Intentionally created ‘tulpa’ must be similar to the emulations of so many people I’ve closely interacted. The ones that exist lurking in my subconscious mind. Instantiated via my intuitions of how they’d respond to a question, or wondering what gifts they would appreciate.
How about in dream characters. Is it wrong to murder dream characters, and should we strive to lengthen dream time to give them all a longer more fulfilled life?
Even the morality of sci-fi brain emulation is murky to me. Let alone the type of emulation we all do unconsciously ourselves. I’d have to hear a very convincing argument to separate tulpas that say “hi I’m here and alive!” from dream characters that do the same thing, or other illusions like chat gtp.

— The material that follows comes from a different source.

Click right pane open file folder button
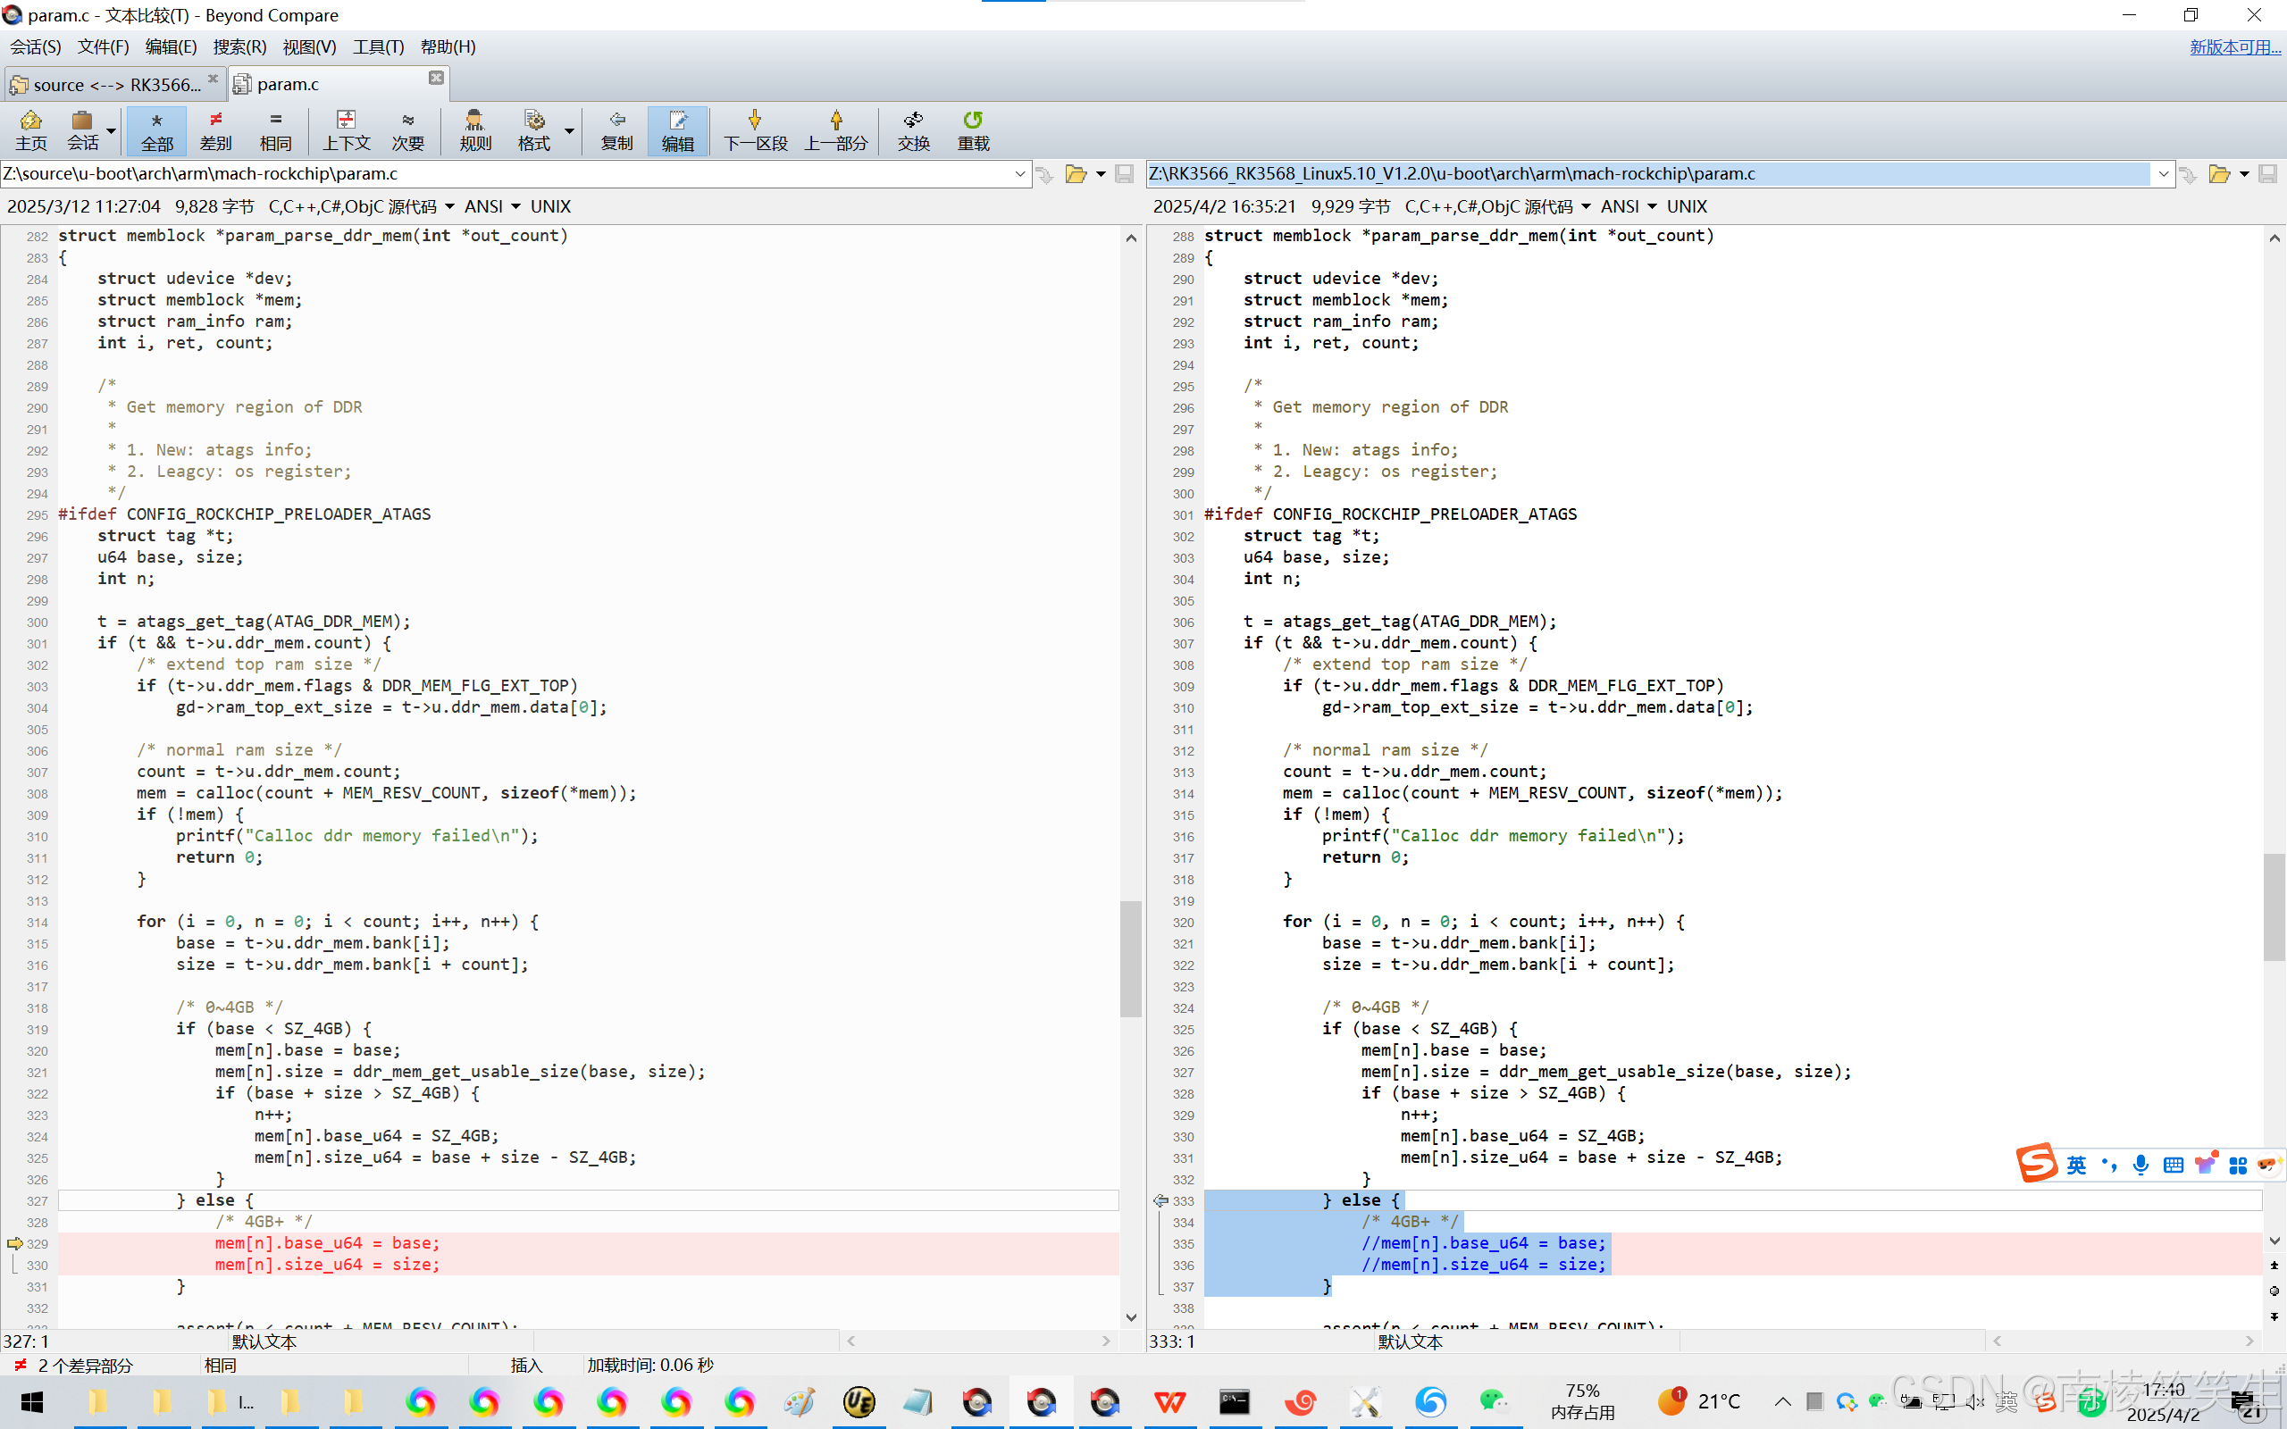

The Operation Bernhard example seems particularly weak to me, thinking for 30 seconds you can come up with practical solutions for this situation even if you imagine Nazi Germany having perfect competency in pulling off their scheme.
For example, using tax records and bank records to roll back peoples fortunes a couple of years and then introducing a much more secure bank note. It’s not like WW2 was an era of fiscal conservatism, war powers were leveraged heavily by the federal reserve in the united states to do whatever they wanted with currency. We comfortably operate in a fiat currency regime where currency is artificially scarce and can be manipulated in half a dozen ways at the drop of a hat.
The way you interpret Operation Bernhard seems to me like you imagine the rules of society as something we set up and then are bound to like lemmings. When in reality, the rules can be rewritten at any time when the need arises. I think your example is equivalent to saying the ability to turn lead into gold would destroy the gold-standard era economy and utterly wreck civilization. When we know in hindsight we can just wave our finger and decouple currency and gold at a moments notice.
I suspect many of the other rules and systems that hold our civilization are just as adaptable when the need arises.